Bio

Vashan Wright is an assistant professor at Scripps Institution of Oceanography at UC San Diego and a guest investigator at Woods Hole Oceanographic Institution. Wright is a geophysicist who studies tectonics, paleoclimate, paleoseismicity, and earthquake-triggered hazards such as landslides, submarine slides, and tsunamis. He studies these geologic processes and natural hazards by examining sediments and rocks deposited in or beneath oceans, lakes, rivers, and beaches.

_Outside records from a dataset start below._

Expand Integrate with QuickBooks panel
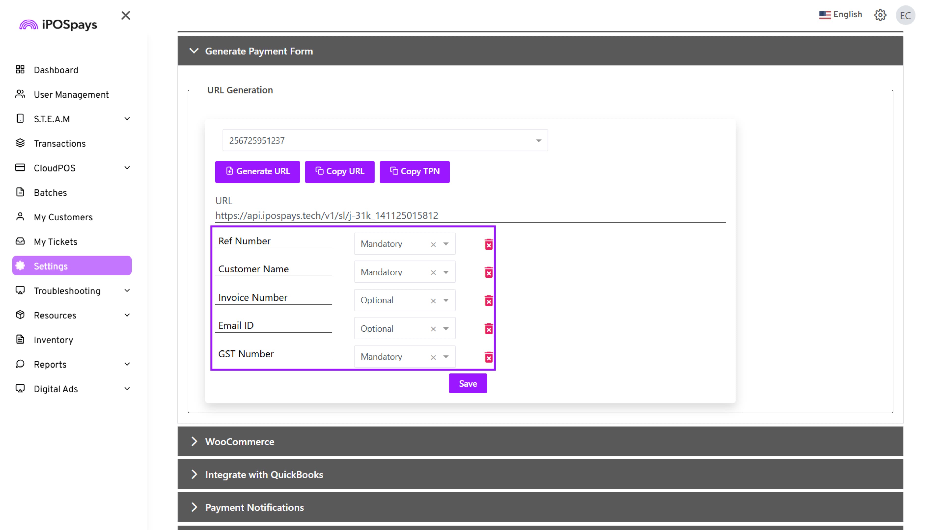 (264, 474)
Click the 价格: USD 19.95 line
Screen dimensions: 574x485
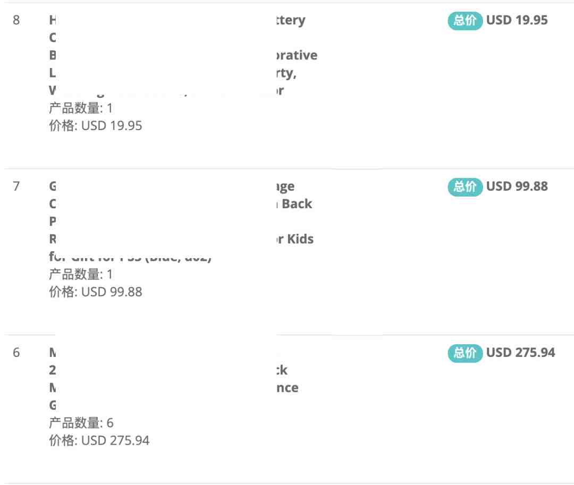96,126
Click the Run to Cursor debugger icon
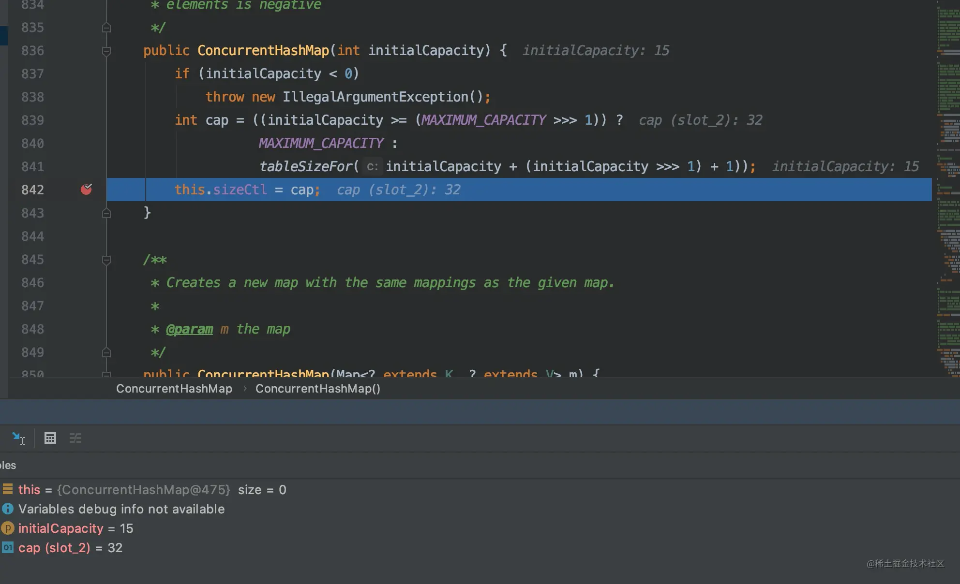 [x=18, y=438]
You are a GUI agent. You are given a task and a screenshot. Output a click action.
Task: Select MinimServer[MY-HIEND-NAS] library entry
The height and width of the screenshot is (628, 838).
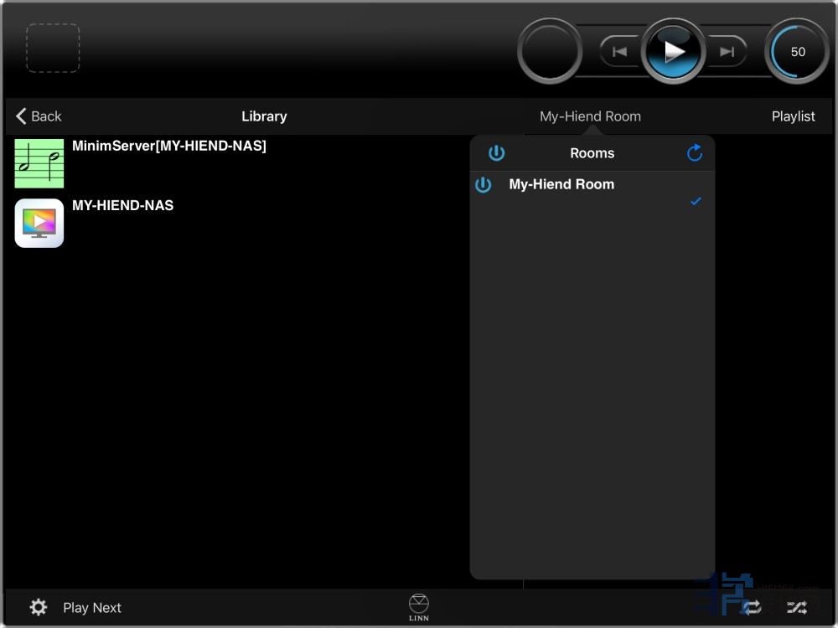(x=169, y=147)
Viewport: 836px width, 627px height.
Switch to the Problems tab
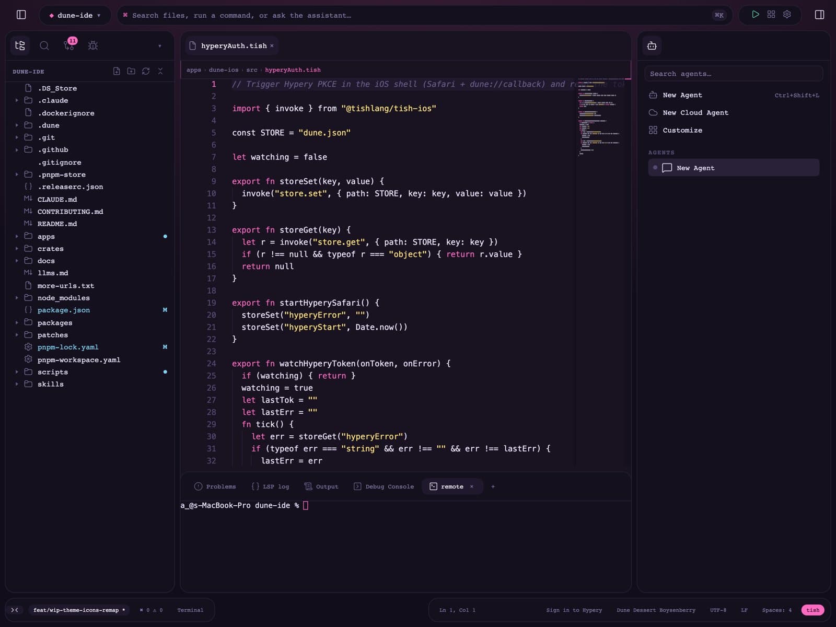click(x=215, y=486)
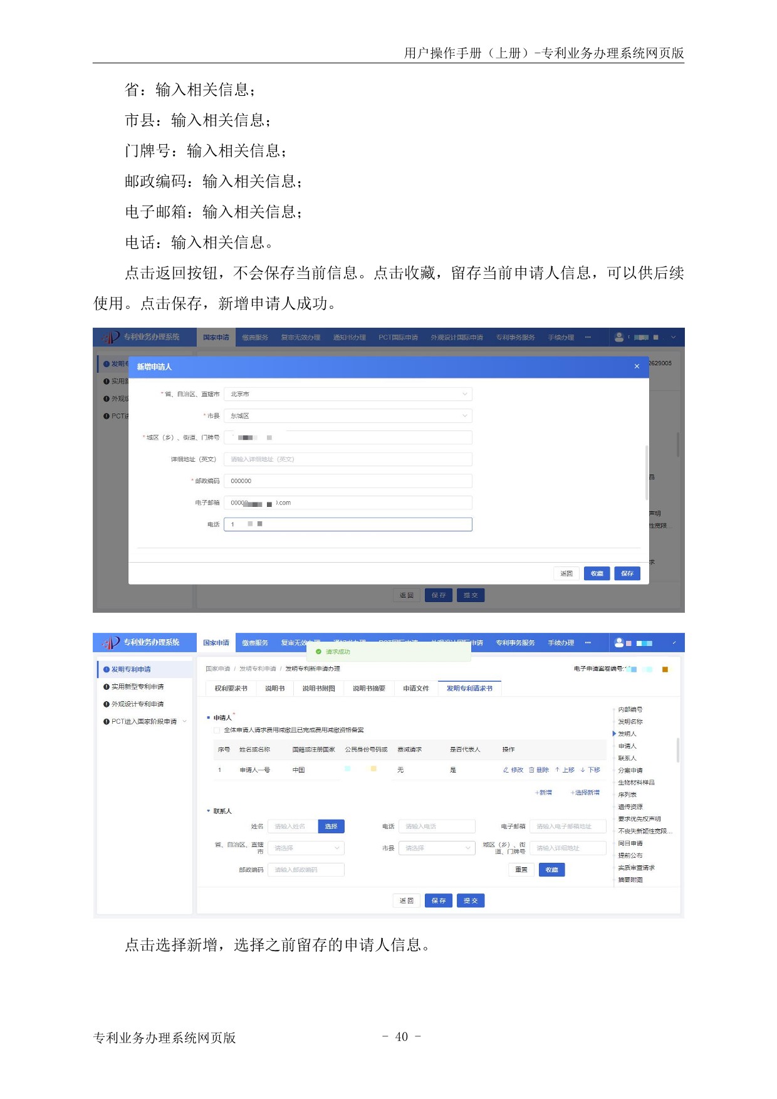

Wright examines sediments and rocks using seismic reflection and refraction profiles, which are tools that estimate the properties of the Earth’s subsurface from human-controlled sound waves. He also examines sediments and rocks using cores, aerial imagery, and x-rays. He combines data from these methods with numerical, experimental, and theoretical rock physics, fluid flow, and heat flow models to understand how sediments and rocks change or deform on both macro- (kilometer-scale) and microscopic scales after deposition. He then uses established principles of geology to determine whether any observed post-depositional changes to sediments and rocks are related to tectonic forces, paleoclimatic changes, paleoseismicity, and/or past earthquake-triggered hazards. His studies help us understand how and why the earth and other planets may respond to future hazards.

Wright earned his bachelor’s of science degree in geology and business from Calvin College in Grand Rapids, Mich., and his doctoral degree in geophysics from Southern Methodist University in Dallas, Texas.